**Goal of the exercise**
Only the lines from the one containing "Task: Click the Aprinde shade value" through the end of the entries should be returned, exactly as they are, with the pictures omitted.

Start of Block

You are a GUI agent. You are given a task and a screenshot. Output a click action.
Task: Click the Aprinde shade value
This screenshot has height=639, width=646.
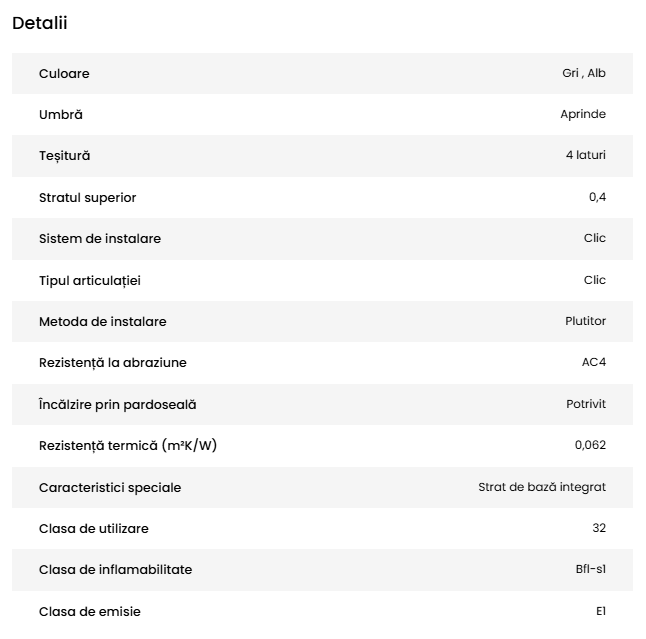point(583,114)
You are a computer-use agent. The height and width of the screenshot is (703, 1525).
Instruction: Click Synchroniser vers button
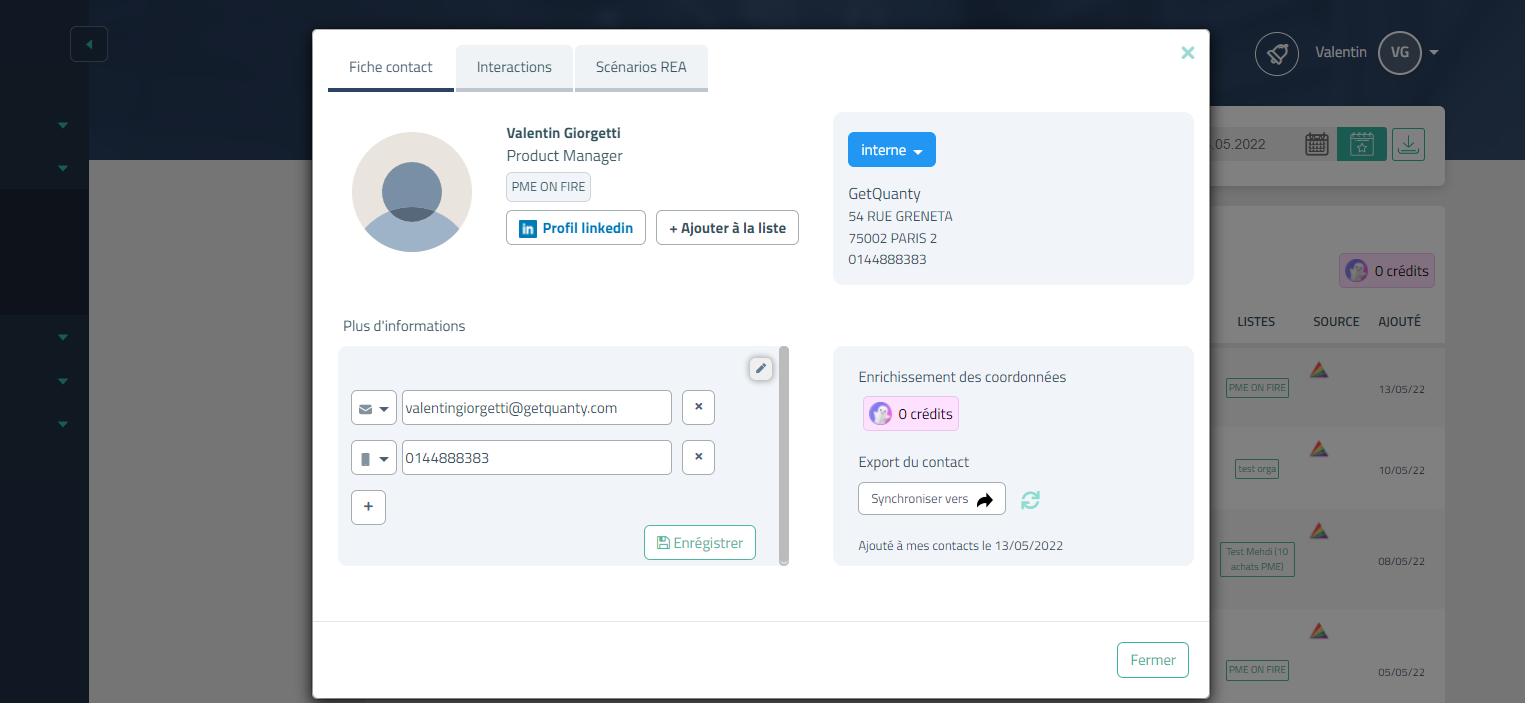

End of Block

**The answer**
Task: Click the Aprinde shade value
This screenshot has height=639, width=646.
point(583,114)
You are a computer-use agent. The height and width of the screenshot is (703, 1525).
Instruction: Click Synchroniser vers button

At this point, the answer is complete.